One of the key issues in meeting this vast need is the chronic staff shortages. There are a record 165,000 staff vacancies in the social care sector, with 50,000 care workers having left in the last 12 months alone. Social care workers are amongst the lowest paid workers in the country, with average hourly wages of £9.50, and many on zero hours contracts. Small wonder that the Health Foundation found that even before the cost-of-living crisis, one in five residential care workers were living in poverty, compared with one in eight of all workers. Over half of health and social care workers state that they are more than likely to leave the sector within one to three years – often to jobs in supermarkets or the hospitality sector which pay better. Inside Housing has calculated that 80% of all jobs in Britain pay better than care work. This poverty pay is worsened by rising fuel costs – many social workers depend on their cars to reach an increasingly widely dispersed number of clients – as well as the broader cost of living crisis. In its bleak assessment, the CQC expects staff retention to deteriorate further, because of what it describes as ‘historical underinvestment and lack of sustained recognition and reward for the social care workforce.’ Those affected are predominantly women, black people and migrant workers.

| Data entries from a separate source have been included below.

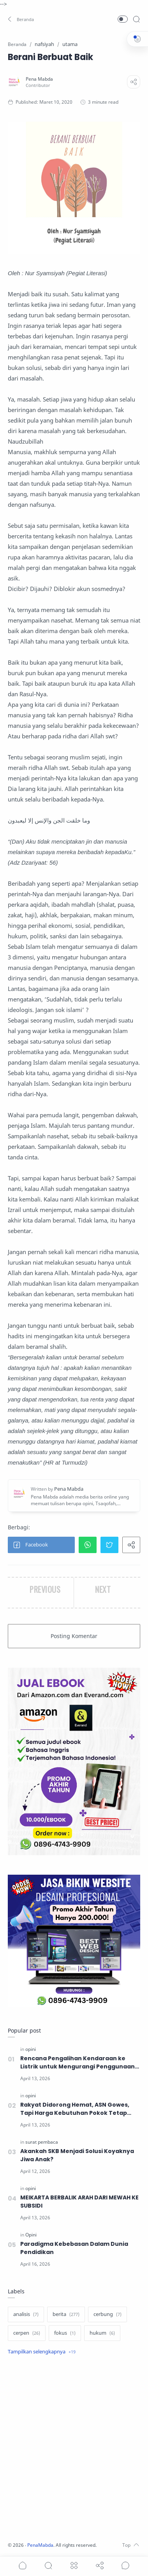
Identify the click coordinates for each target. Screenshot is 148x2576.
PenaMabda (40, 2545)
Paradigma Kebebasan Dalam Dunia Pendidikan (74, 2248)
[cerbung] (107, 2314)
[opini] (30, 2049)
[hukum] (102, 2333)
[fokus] (65, 2333)
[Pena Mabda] (39, 79)
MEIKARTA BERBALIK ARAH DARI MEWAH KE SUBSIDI (79, 2202)
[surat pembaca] (41, 2142)
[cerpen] (27, 2333)
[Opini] (31, 2234)
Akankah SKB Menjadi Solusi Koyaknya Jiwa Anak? (77, 2155)
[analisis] (26, 2314)
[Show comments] (125, 2565)
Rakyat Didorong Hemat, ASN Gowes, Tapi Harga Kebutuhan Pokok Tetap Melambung (74, 2109)
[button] (21, 19)
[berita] (66, 2314)
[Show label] (42, 2352)
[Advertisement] (74, 2449)
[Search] (136, 19)
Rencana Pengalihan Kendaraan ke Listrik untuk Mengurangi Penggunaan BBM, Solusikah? (77, 2062)
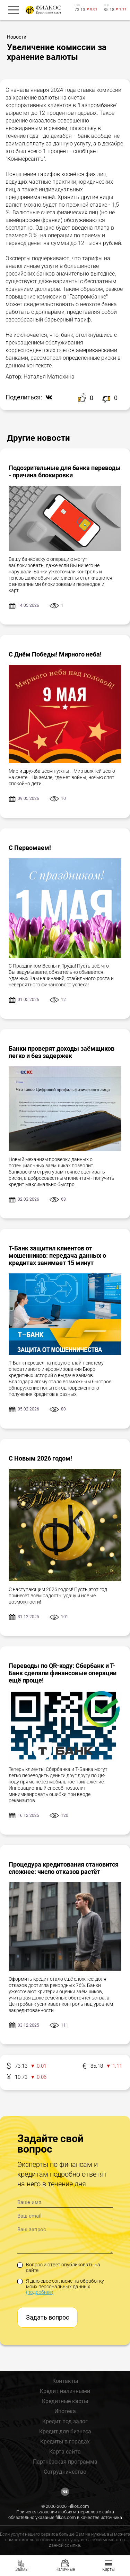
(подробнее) (39, 2292)
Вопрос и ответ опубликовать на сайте (58, 2267)
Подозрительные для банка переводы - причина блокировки (65, 471)
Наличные (65, 2569)
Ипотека (65, 2411)
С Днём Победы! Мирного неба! (55, 654)
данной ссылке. (65, 2545)
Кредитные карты (65, 2401)
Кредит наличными (65, 2391)
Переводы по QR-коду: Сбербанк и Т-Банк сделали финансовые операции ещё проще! (62, 1673)
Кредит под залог (65, 2421)
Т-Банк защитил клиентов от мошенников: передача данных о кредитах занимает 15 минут (57, 1255)
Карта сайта (65, 2451)
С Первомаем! (30, 847)
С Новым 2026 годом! (40, 1458)
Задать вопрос (47, 2317)
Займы (21, 2569)
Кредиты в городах (65, 2441)
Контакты (65, 2381)
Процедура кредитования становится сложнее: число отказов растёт (64, 1868)
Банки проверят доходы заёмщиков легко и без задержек (61, 1052)
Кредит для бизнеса (65, 2431)
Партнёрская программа (65, 2461)
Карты (108, 2569)
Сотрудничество (65, 2471)
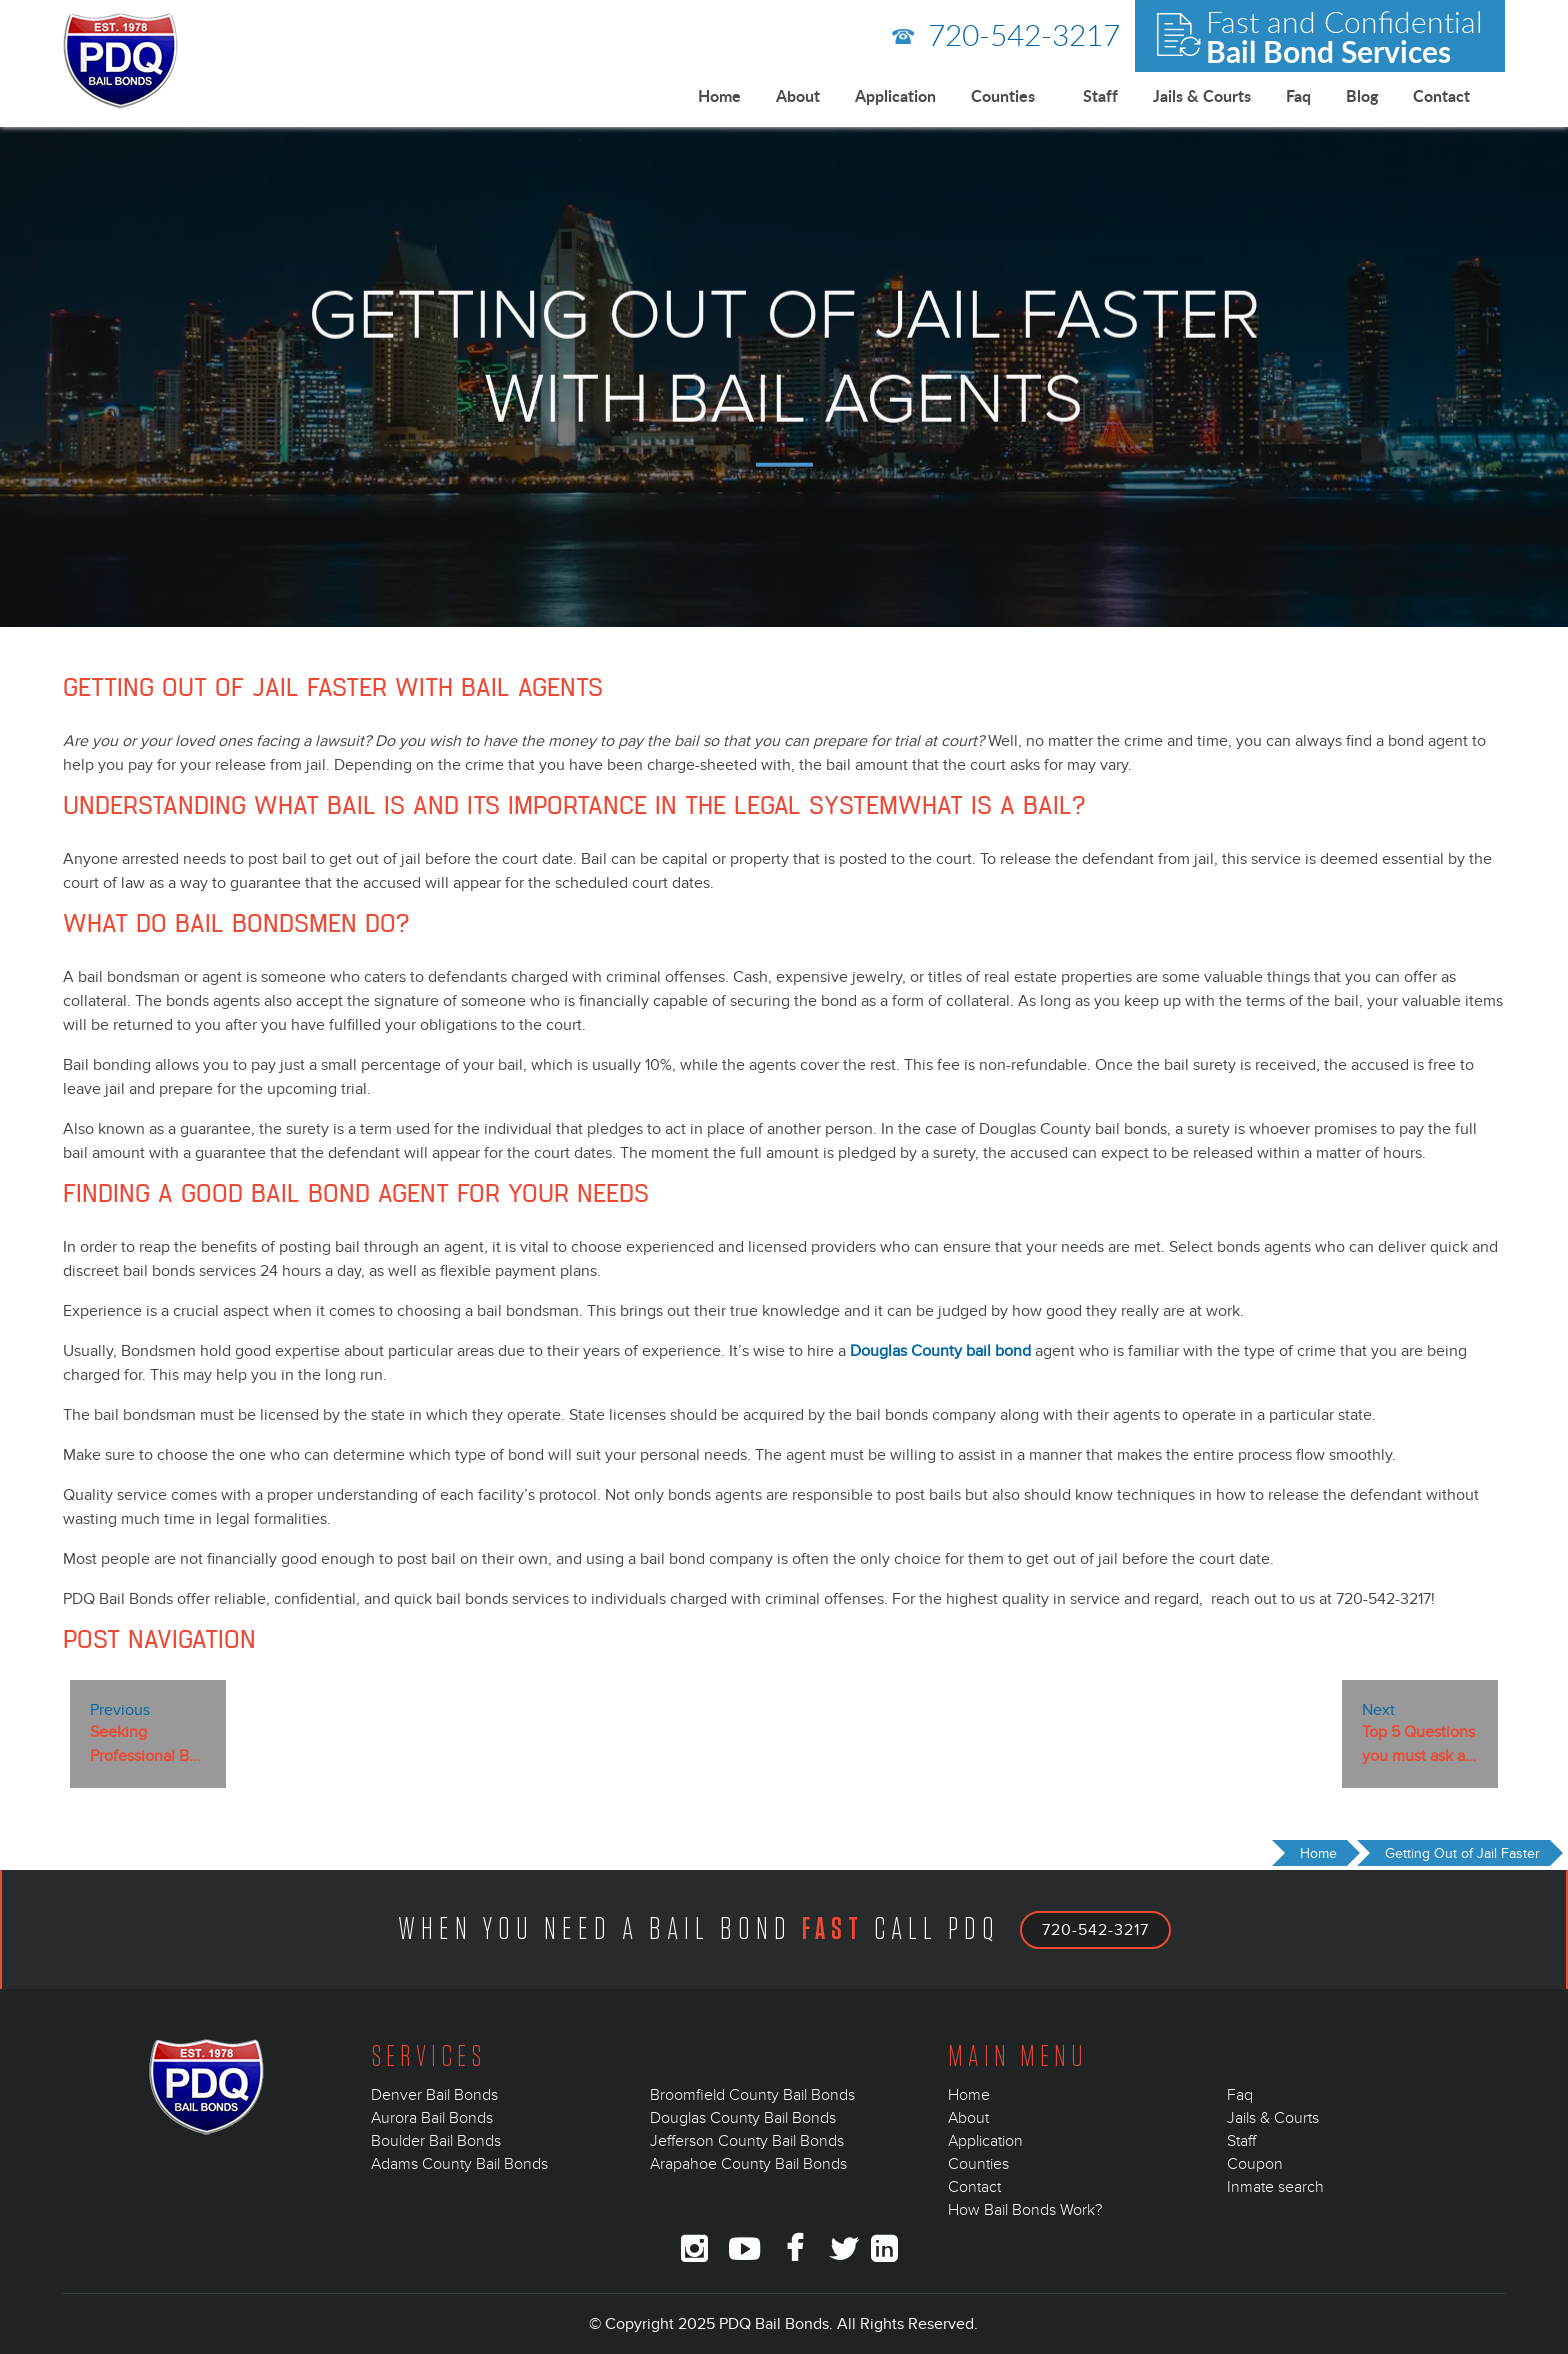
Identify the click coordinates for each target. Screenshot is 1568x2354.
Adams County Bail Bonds (459, 2164)
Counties (1003, 95)
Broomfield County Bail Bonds (752, 2095)
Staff (1100, 95)
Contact (1441, 95)
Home (719, 95)
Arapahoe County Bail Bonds (748, 2164)
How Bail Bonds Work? (1025, 2210)
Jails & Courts (1202, 95)
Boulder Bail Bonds (436, 2141)
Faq (1298, 95)
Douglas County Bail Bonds (743, 2118)
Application (895, 95)
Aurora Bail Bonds (432, 2118)
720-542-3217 (1006, 34)
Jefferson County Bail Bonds (747, 2141)
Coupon (1255, 2164)
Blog (1362, 95)
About (798, 95)
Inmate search (1275, 2187)
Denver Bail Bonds (434, 2095)
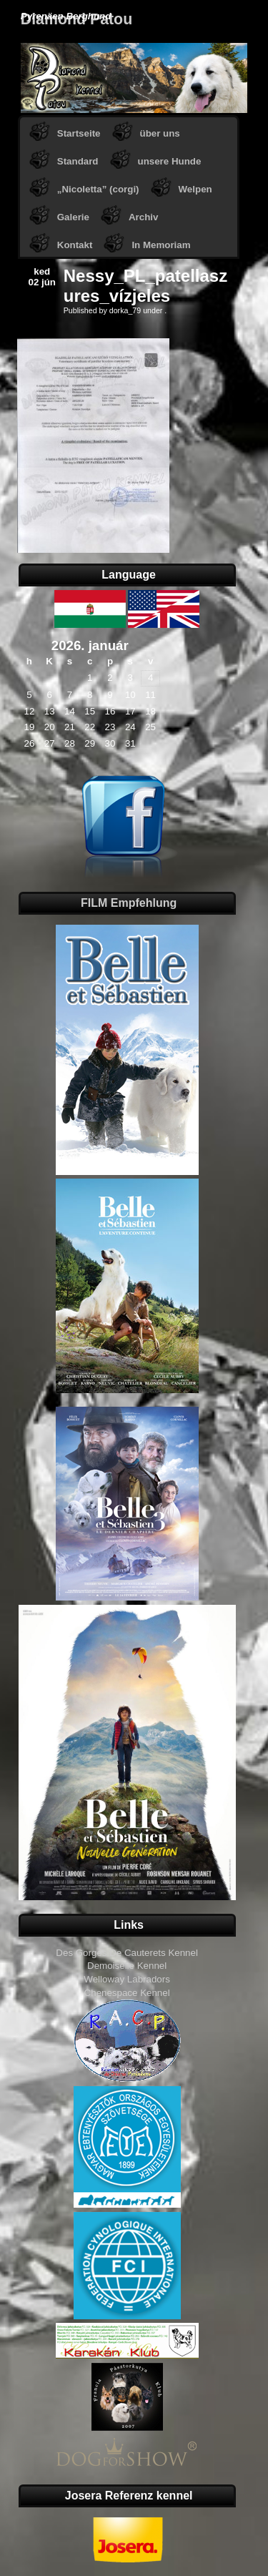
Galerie (73, 217)
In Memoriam (160, 245)
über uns (160, 133)
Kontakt (75, 245)
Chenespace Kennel (127, 1992)
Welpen (195, 189)
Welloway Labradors (127, 1979)
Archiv (143, 217)
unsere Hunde (170, 161)
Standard (78, 161)
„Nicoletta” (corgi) (98, 189)
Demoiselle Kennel (127, 1965)
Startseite (79, 133)
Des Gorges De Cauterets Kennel (127, 1952)
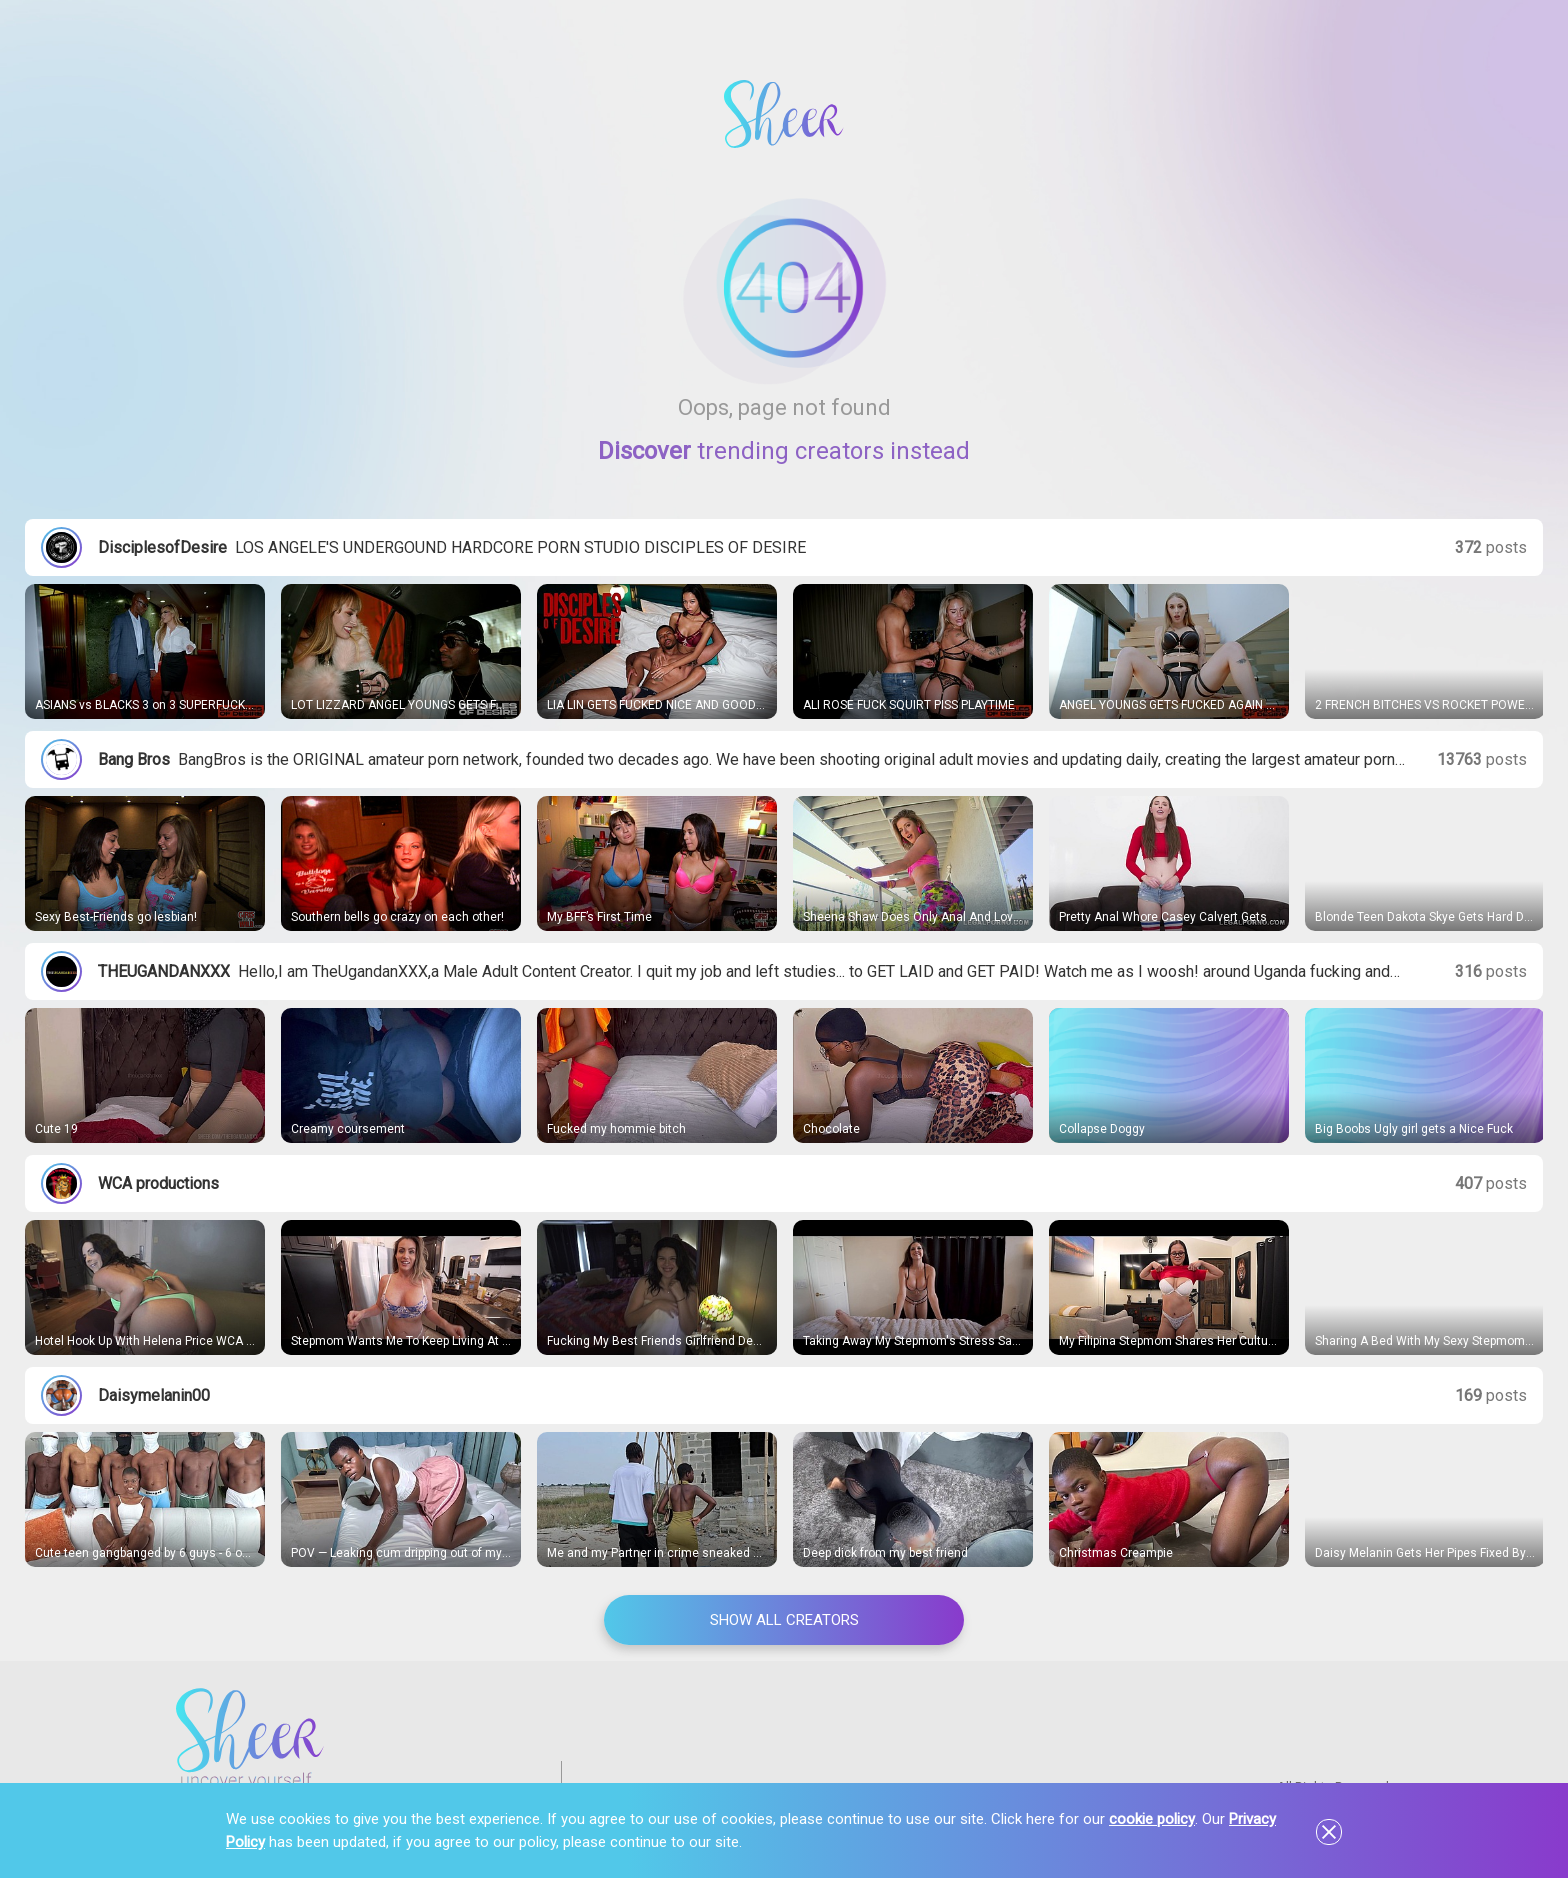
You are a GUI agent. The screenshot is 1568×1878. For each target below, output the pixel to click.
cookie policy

In these circumstances, many smaller non-specialist care homes cannot make sufficient profits to make it worthwhile, however much they overwork their staff and however little they pay them. Many have gone bust; others have handed back their contracts to councils that do not have the resources to provide the care themselves. But specialist services and the larger care home groups are raking it in. The biggest care home chains saw profits rise by 18% during the pandemic. It was Runwood Homes which logged the biggest rise – 37%, from £15m in 2019 to £25.4m in 2020. Shadow care minister Liz Kendall said, ‘It’s totally outrageous for private providers to be leeching millions out of care homes while providing appalling standards for residents’. This is sheer hypocrisy: Labour helped set up this privatised system, and this is how capitalism works. Kendall, an ardent admirer of ‘public-private partnerships’, will not change anything if Labour forms the next government.